___ INFORMATION GIVEN

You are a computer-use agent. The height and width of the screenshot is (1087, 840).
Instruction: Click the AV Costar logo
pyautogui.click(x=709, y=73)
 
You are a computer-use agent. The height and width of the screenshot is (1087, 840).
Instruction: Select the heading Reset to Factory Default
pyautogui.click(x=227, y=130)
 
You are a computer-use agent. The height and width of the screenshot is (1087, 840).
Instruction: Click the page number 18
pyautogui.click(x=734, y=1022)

______
___ INFORMATION GIVEN

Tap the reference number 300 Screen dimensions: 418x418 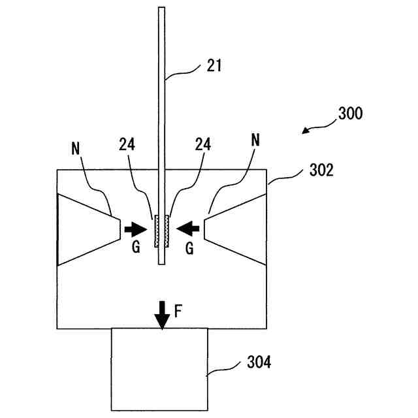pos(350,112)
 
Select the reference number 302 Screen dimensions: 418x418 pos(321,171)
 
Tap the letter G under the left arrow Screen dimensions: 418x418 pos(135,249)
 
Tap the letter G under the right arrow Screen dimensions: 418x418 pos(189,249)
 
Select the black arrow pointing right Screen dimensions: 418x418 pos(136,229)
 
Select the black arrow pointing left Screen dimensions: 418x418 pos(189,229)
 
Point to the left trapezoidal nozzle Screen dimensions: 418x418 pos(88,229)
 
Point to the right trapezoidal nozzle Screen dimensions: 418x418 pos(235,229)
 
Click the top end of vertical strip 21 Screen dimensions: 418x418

______

- [STATED PROBLEM]: Copy out the entries above word for word, everything from the line containing "Select the reference" down to the line containing "Click the top", both included.

- [RESPONSE TO THIS TASK]:
Select the reference number 302 Screen dimensions: 418x418 pos(321,171)
 
Tap the letter G under the left arrow Screen dimensions: 418x418 pos(135,249)
 
Tap the letter G under the right arrow Screen dimensions: 418x418 pos(189,249)
 
Select the black arrow pointing right Screen dimensions: 418x418 pos(136,229)
 
Select the black arrow pointing left Screen dimensions: 418x418 pos(189,229)
 
Point to the left trapezoidal nozzle Screen dimensions: 418x418 pos(88,229)
 
Point to the right trapezoidal nozzle Screen dimensions: 418x418 pos(235,229)
 
Click the top end of vertical strip 21 Screen dimensions: 418x418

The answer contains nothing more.